■ WHAT YOU NEED TO DO
Word for word, reproduce the records, keeping none of the pictures.

Items from a dataset
****

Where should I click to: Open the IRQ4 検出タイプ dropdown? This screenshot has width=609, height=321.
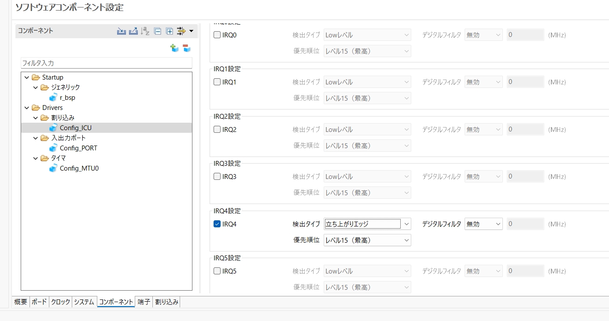tap(367, 224)
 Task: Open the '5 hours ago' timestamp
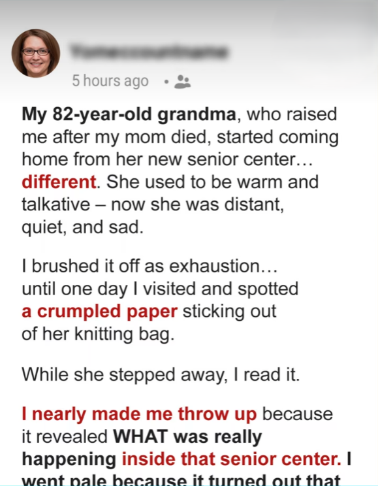point(110,81)
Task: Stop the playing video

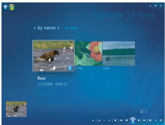Action: (x=115, y=120)
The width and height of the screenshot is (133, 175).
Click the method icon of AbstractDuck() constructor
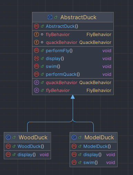pyautogui.click(x=37, y=26)
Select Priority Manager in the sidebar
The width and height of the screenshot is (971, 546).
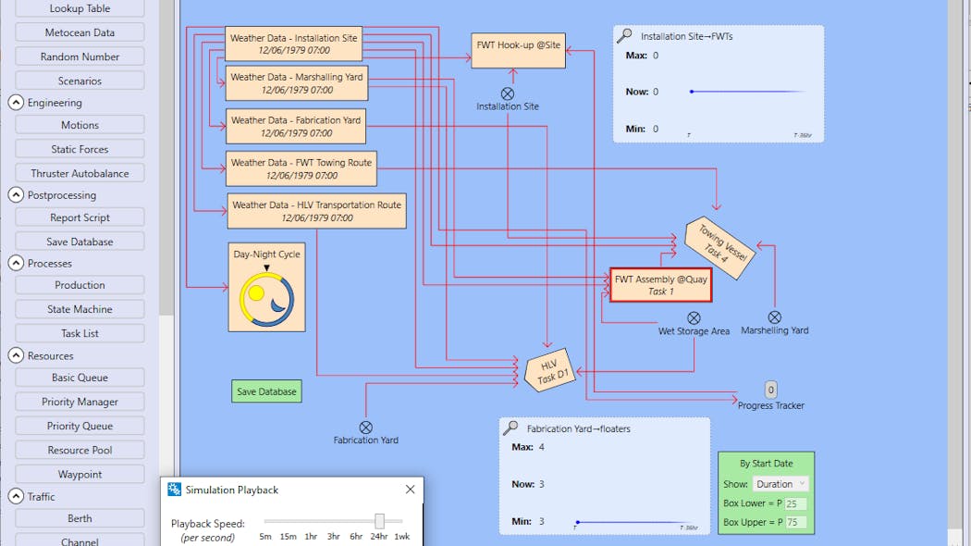pos(79,401)
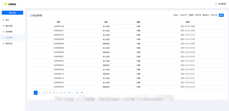
Task: Go to previous page with left arrow
Action: [x=32, y=93]
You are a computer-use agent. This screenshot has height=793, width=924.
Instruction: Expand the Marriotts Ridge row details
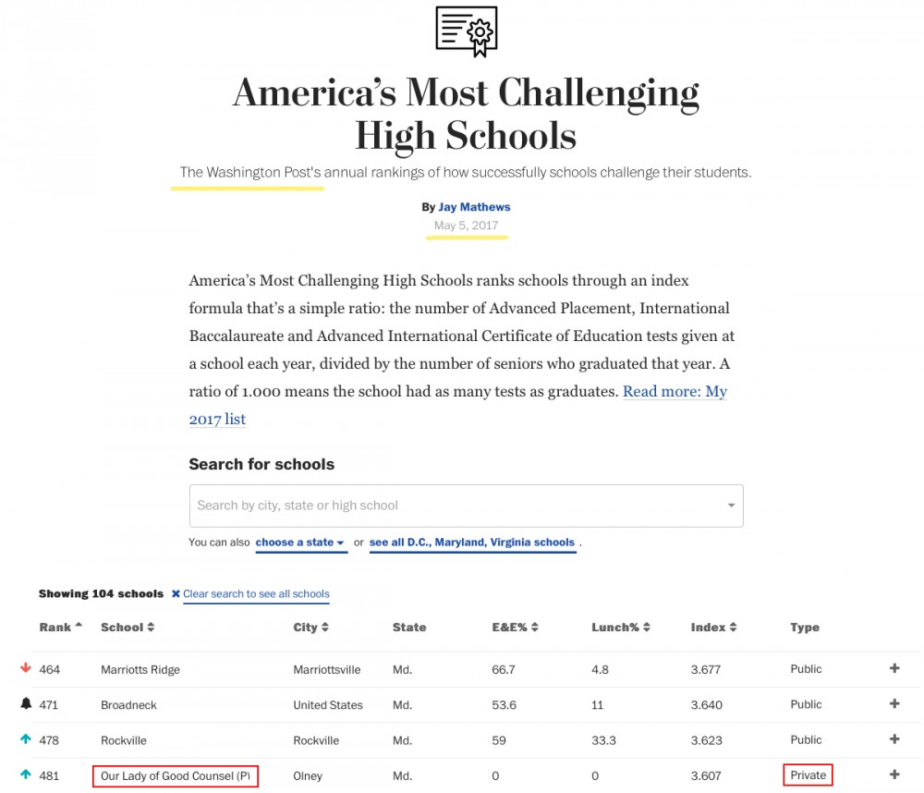point(894,668)
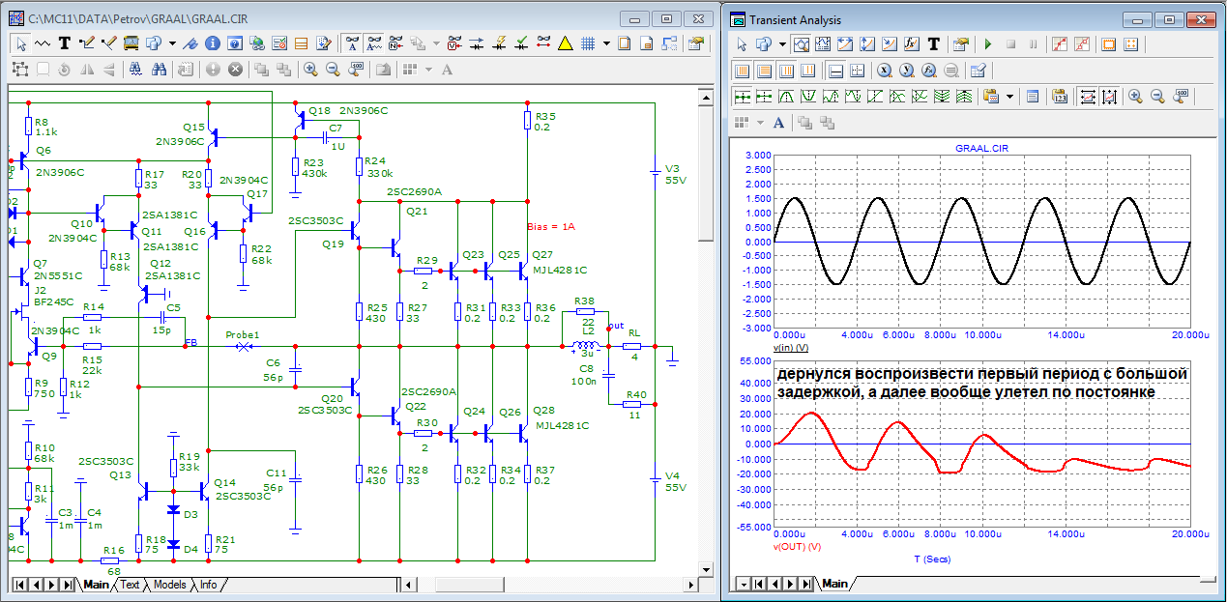Open the Models tab
This screenshot has height=602, width=1227.
[169, 585]
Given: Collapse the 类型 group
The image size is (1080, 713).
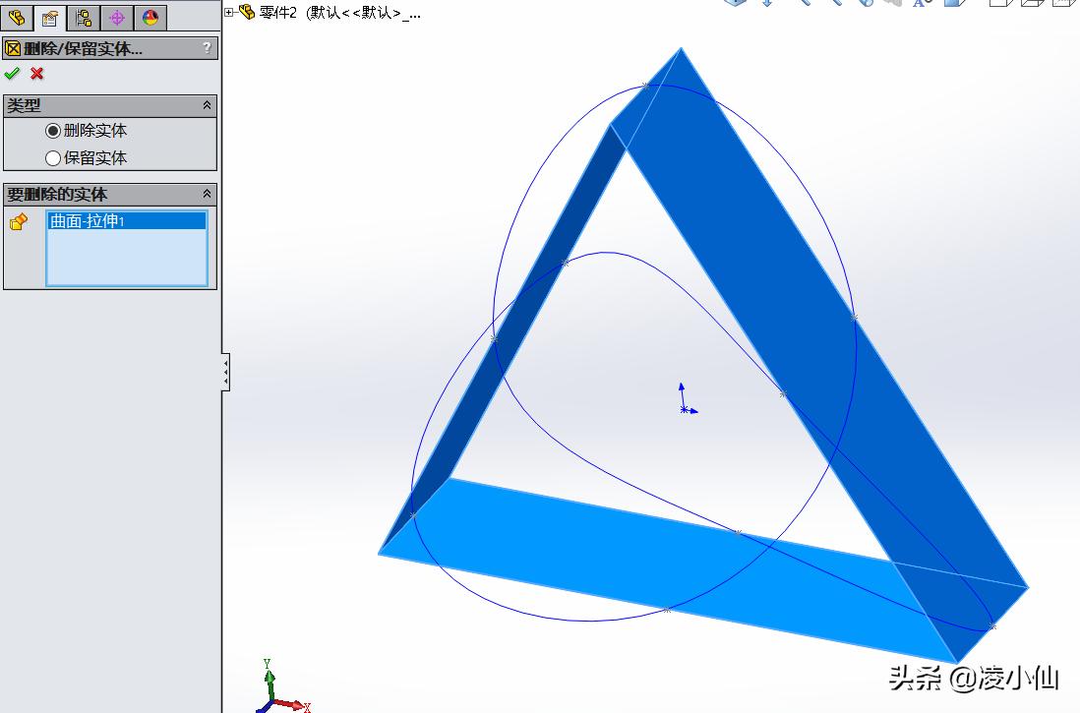Looking at the screenshot, I should pyautogui.click(x=206, y=104).
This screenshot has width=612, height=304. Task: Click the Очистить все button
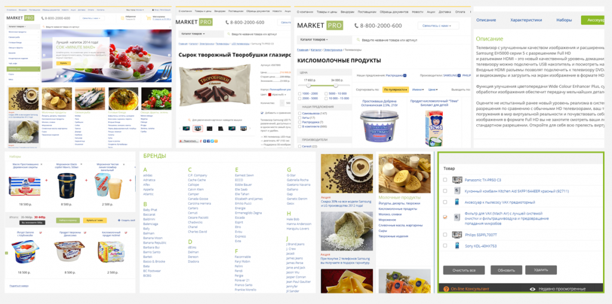tap(464, 270)
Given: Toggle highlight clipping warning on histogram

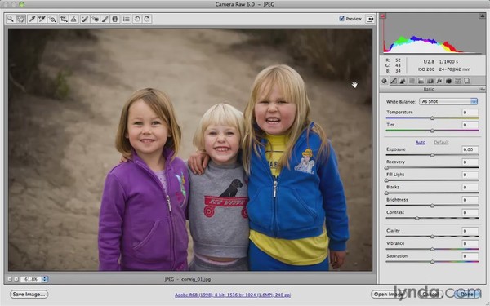Looking at the screenshot, I should pyautogui.click(x=482, y=16).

****

■ COMPLETED EXERCISE
Where should I click to: Open the IRQ4 検出タイプ dropdown? This screenshot has width=609, height=321.
tap(367, 224)
 Task: Open the '5 hours ago' timestamp
point(110,81)
Task: Stop the playing video

Action: (x=115, y=120)
The width and height of the screenshot is (133, 175).
Click the method icon of AbstractDuck() constructor
pyautogui.click(x=37, y=26)
Select Priority Manager in the sidebar
The width and height of the screenshot is (971, 546).
pos(79,401)
Task: Go to previous page with left arrow
Action: [x=32, y=93]
You are a computer-use agent. This screenshot has height=793, width=924.
Instruction: Expand the Marriotts Ridge row details
point(894,668)
Open the Models tab
This screenshot has height=602, width=1227.
[169, 585]
Given: Collapse the 类型 group
The image size is (1080, 713).
Looking at the screenshot, I should pyautogui.click(x=206, y=104).
This screenshot has width=612, height=304. Task: Click the Очистить все button
tap(464, 270)
Given: Toggle highlight clipping warning on histogram

Looking at the screenshot, I should pyautogui.click(x=482, y=16).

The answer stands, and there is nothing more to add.